** Dataset excerpts follows **

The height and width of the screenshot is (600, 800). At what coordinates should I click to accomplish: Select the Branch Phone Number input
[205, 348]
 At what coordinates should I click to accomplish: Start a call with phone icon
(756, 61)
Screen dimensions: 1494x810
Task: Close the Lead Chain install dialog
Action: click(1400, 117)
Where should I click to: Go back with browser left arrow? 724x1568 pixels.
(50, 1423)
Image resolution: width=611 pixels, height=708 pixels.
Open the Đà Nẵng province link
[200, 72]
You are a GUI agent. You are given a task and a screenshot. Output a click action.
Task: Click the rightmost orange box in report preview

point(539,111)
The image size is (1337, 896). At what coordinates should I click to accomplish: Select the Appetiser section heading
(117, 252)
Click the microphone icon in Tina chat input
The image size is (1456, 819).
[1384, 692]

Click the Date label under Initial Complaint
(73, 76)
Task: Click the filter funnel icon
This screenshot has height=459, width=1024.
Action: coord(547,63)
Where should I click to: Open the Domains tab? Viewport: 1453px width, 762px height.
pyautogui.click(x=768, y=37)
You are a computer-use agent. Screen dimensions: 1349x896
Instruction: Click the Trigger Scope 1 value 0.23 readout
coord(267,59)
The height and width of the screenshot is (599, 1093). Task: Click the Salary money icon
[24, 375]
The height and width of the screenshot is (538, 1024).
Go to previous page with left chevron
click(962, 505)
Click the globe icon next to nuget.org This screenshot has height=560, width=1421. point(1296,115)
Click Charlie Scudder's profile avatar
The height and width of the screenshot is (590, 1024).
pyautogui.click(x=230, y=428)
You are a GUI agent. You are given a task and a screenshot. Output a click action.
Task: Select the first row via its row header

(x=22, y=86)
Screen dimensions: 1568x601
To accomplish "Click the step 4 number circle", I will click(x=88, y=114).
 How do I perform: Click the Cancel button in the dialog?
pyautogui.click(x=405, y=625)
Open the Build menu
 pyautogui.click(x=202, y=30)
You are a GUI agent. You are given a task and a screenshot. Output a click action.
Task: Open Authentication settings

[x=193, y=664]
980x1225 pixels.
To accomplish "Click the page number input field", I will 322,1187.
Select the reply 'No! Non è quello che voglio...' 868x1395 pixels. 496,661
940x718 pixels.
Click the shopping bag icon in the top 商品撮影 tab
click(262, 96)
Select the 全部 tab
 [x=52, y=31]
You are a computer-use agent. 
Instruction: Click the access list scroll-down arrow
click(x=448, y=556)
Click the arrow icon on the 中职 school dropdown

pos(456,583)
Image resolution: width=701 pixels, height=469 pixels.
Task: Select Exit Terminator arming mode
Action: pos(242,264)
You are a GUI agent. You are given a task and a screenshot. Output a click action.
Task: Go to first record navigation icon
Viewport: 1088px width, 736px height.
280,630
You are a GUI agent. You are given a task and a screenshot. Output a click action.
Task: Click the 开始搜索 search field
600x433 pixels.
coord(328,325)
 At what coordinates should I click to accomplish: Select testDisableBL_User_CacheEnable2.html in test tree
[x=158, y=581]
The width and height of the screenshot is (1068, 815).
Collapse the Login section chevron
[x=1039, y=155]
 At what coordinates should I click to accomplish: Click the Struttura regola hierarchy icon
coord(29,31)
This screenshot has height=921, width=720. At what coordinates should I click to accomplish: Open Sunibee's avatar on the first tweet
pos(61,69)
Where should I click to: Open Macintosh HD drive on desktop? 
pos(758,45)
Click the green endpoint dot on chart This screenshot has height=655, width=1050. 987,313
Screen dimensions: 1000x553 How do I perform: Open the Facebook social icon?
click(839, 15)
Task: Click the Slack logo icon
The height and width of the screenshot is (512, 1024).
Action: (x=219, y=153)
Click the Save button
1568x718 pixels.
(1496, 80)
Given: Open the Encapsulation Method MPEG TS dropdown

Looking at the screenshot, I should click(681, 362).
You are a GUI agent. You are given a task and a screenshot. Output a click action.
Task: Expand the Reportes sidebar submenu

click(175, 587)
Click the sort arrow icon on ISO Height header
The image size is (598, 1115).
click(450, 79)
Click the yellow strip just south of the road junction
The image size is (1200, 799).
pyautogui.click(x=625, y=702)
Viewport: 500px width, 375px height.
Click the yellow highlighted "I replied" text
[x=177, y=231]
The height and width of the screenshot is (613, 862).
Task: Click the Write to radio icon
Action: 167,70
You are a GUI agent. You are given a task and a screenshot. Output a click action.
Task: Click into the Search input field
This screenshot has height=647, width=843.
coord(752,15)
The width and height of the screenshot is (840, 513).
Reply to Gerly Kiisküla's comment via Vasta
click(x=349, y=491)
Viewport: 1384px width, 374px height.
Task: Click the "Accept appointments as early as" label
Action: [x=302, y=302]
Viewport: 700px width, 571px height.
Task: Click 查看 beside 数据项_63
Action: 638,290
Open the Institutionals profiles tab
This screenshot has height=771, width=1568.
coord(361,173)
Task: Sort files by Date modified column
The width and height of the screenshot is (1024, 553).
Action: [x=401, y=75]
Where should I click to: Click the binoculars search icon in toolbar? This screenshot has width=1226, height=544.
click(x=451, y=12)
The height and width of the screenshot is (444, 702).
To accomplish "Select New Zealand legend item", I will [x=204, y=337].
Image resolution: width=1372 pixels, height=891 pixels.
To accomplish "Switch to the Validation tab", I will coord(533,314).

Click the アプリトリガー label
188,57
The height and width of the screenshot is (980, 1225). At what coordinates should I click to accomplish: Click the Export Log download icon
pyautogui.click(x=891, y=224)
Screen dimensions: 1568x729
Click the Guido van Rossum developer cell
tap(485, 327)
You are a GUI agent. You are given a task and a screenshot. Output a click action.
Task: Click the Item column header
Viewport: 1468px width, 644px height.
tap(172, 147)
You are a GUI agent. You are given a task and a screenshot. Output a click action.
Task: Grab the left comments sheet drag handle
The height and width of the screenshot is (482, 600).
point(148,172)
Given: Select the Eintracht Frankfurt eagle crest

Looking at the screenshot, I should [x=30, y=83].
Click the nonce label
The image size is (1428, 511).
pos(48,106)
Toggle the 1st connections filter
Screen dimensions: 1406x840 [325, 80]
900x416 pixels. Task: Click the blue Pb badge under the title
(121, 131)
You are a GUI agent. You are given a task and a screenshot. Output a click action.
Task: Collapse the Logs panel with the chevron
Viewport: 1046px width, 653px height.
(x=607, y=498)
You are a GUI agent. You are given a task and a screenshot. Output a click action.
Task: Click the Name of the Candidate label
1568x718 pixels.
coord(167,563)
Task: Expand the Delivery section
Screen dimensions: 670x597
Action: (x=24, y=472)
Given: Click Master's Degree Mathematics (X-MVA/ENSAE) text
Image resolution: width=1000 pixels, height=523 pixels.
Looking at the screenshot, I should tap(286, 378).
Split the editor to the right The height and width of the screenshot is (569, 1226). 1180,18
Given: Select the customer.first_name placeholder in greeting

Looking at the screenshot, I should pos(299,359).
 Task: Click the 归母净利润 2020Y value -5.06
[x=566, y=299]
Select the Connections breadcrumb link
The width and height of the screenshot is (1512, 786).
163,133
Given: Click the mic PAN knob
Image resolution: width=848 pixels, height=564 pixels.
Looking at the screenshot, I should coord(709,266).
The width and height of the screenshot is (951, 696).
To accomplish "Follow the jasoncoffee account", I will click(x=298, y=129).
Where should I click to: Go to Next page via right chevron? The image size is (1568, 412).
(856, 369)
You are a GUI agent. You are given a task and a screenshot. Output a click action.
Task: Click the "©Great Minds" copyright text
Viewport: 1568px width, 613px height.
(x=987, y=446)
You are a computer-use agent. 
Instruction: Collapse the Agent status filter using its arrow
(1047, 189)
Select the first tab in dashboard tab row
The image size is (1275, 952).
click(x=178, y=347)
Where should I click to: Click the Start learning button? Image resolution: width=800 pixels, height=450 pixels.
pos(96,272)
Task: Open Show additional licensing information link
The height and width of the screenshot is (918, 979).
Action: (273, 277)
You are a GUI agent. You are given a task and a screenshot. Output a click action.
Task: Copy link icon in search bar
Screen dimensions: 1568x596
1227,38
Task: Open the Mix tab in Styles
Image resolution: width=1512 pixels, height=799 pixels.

** End of Dataset excerpts **

Work order >> Find how many lines above include "column", then write only that count.

Task output >> 2